Data
..........

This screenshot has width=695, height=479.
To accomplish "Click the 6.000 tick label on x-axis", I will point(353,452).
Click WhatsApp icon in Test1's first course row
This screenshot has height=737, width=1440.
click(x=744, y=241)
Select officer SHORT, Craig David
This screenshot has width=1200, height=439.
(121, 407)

..........

Task objective
Please give the records again exactly as they are.

Your solution
This screenshot has width=695, height=479.
To accomplish "Click the 6.000 tick label on x-axis", I will point(353,452).
Click WhatsApp icon in Test1's first course row
This screenshot has height=737, width=1440.
click(x=744, y=241)
Select officer SHORT, Craig David
This screenshot has width=1200, height=439.
(121, 407)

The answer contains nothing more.